• GOAL OF THE EXERCISE:
Starting at the first entry, print everything through the last exactly.

################

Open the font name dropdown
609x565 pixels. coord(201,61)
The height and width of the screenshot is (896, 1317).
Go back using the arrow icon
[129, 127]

################

• RESULT:
Open the font name dropdown
609x565 pixels. coord(201,61)
The height and width of the screenshot is (896, 1317).
Go back using the arrow icon
[129, 127]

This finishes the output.